C’est le jeu de la ville et celui du village ;
Il est de tout pays, et même de tout âge ;
Presque autant qu’un enfant il égaye un vieillard.
             Voyez comme il se précipite,
             Sans penser même aux casse-cous,
             Comme il tourne, comme il s’agite
Parmi ce jeune essaim de folles et de fous ;
Ce jeune homme enivré qu’on cherche et qu’on évite.

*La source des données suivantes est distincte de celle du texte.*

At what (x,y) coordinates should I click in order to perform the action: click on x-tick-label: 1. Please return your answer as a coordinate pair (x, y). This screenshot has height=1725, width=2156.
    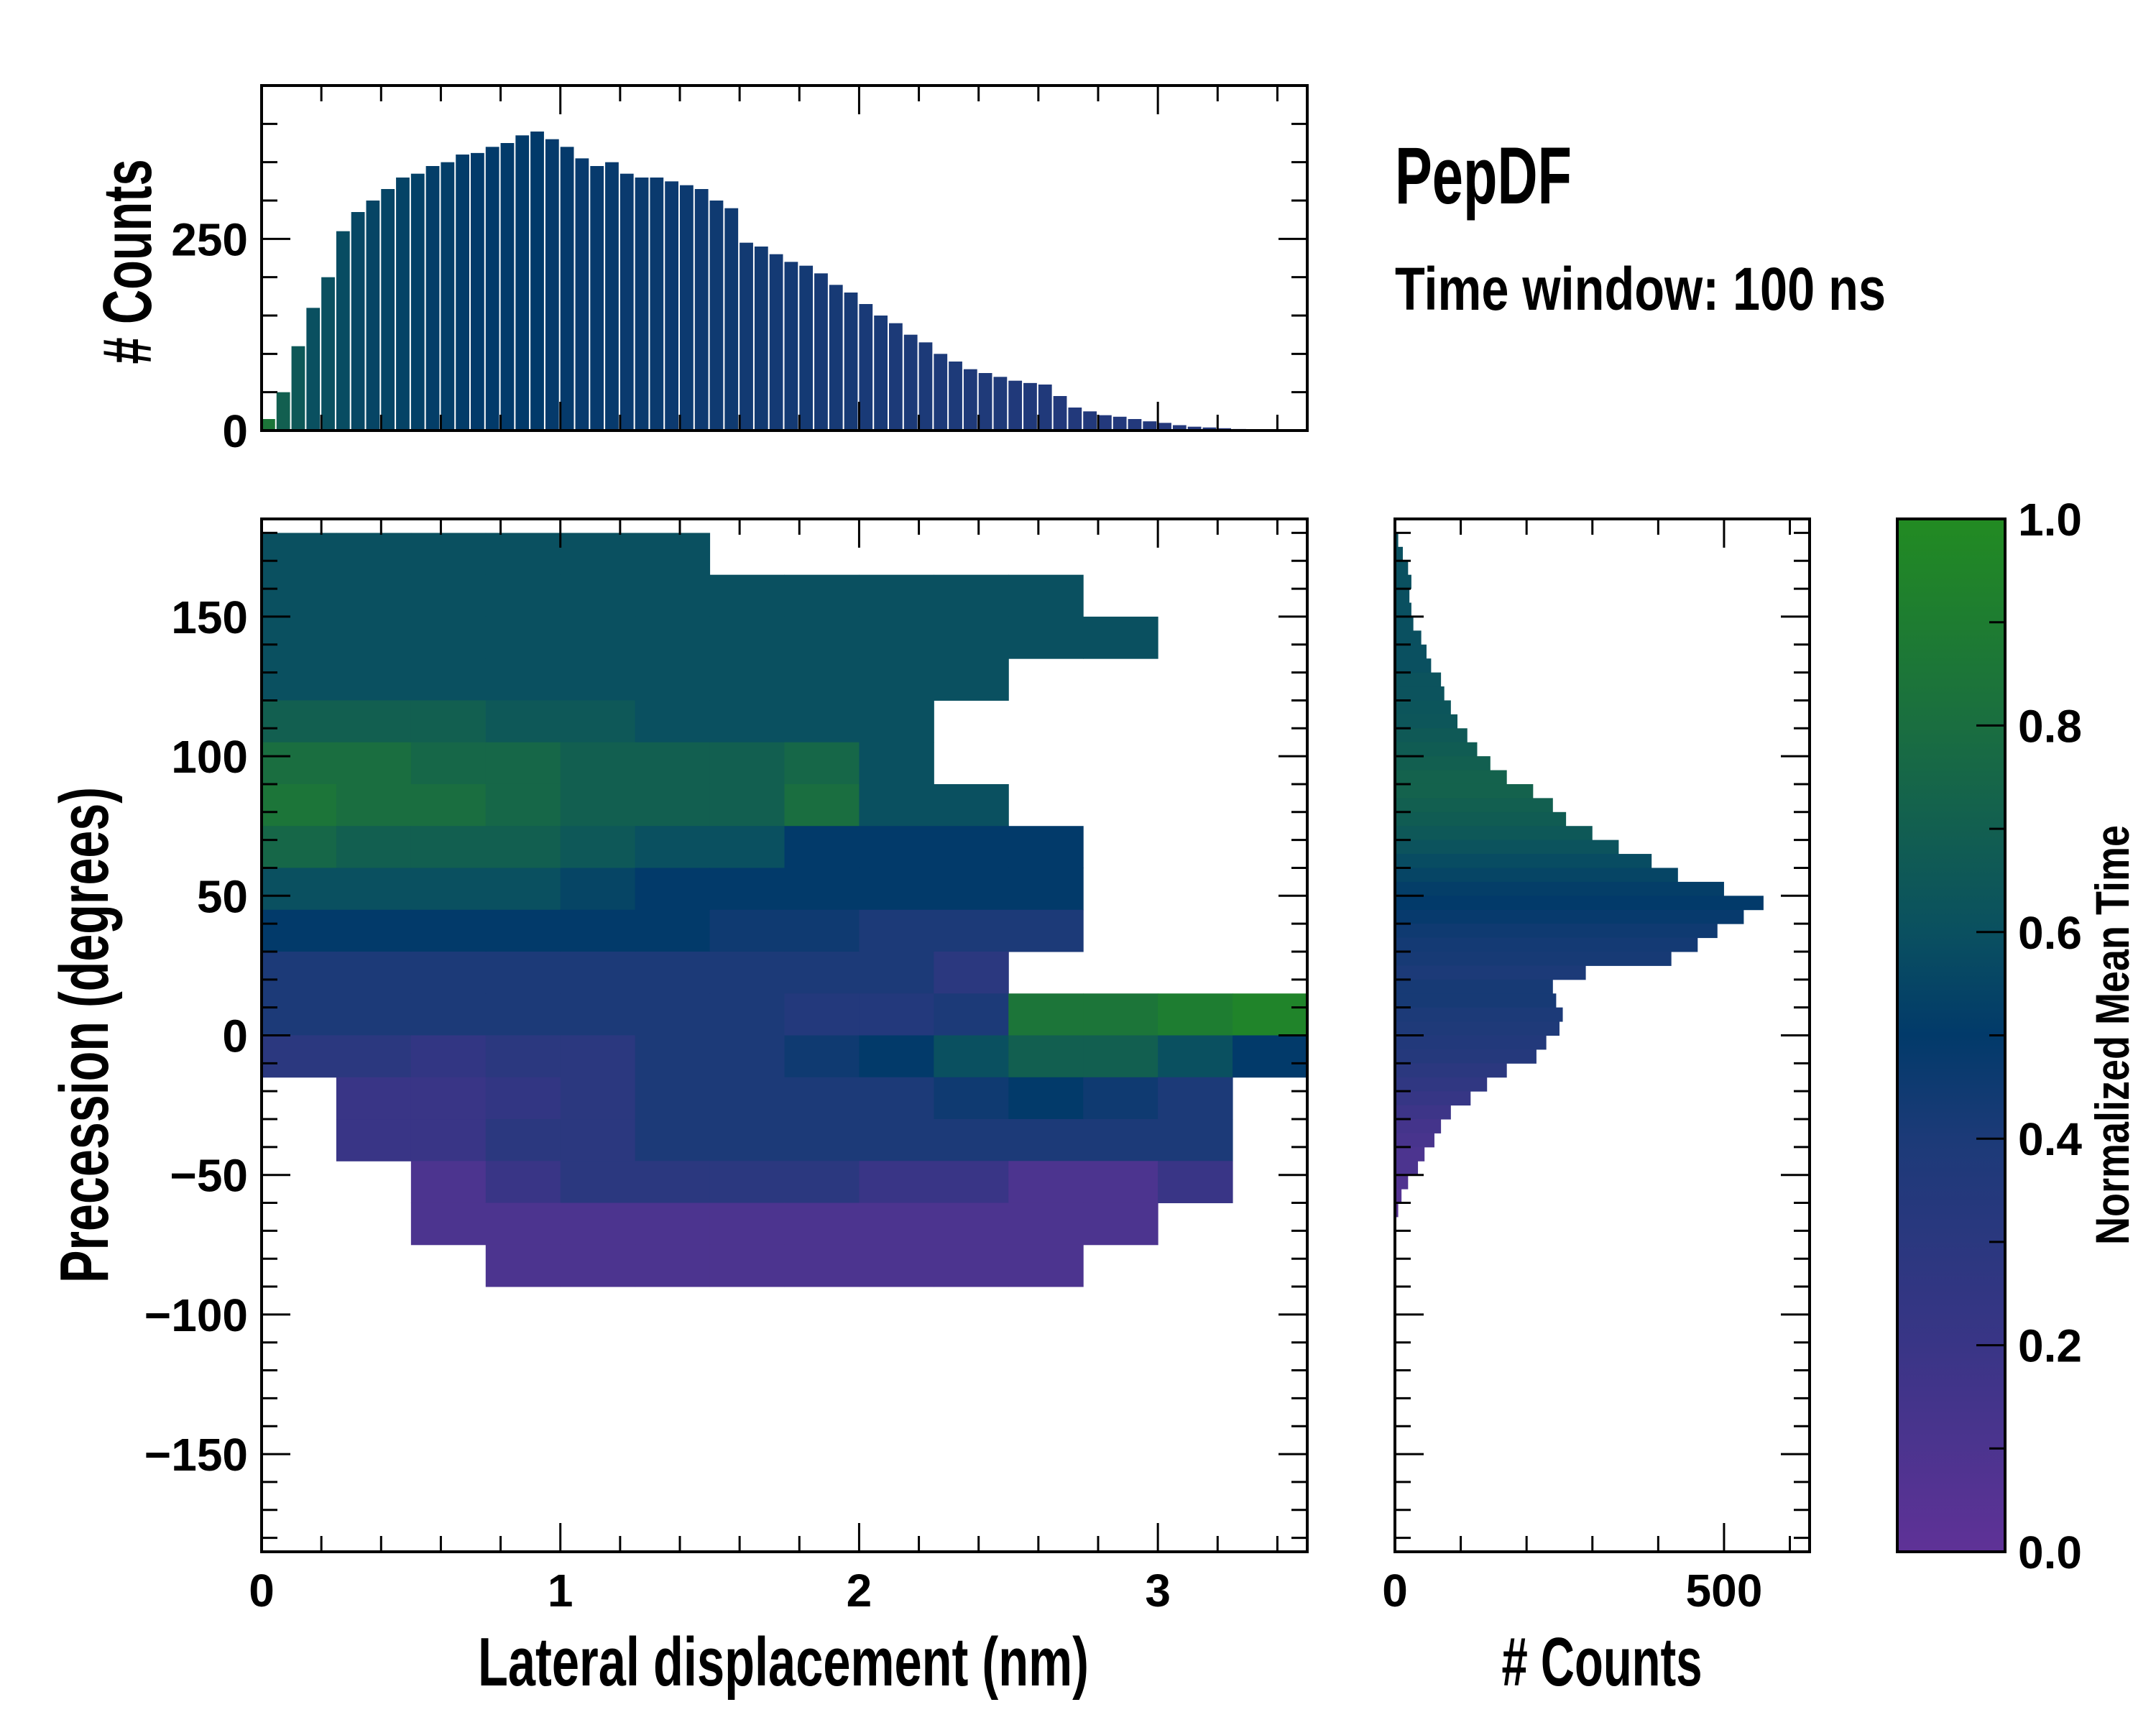
    Looking at the image, I should click on (560, 1590).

Quel plaisir ! il poursuit vingt belles à la fois ;
Comme la moins sévère il prend la plus farouche ;
             S’il n’y voit pas, du moins il touche ;
             Ses yeux sont au bout de ses doigts.
             Que dis-je ? hélas ! tout n’est pas fête.
Au lieu des doux attraits qu’on croit en son pouvoir,
             Si l’on rencontre pot au noir,
             Jeune homme ; alors, gare à la tête.
 
En amour, comme au jeu qu’en ces vers nous chantons,
Un bandeau sur les yeux, on s’attrape à tâtons.
De son aveuglement, sage qui se défie,
Et qui, même en trichant, cherche à voir tant soit peu.
Mais c’est ainsi, dit-on, que l’on friponne au jeu ;
C’est ainsi qu’on y gagne, et que j’ai pris Sophie.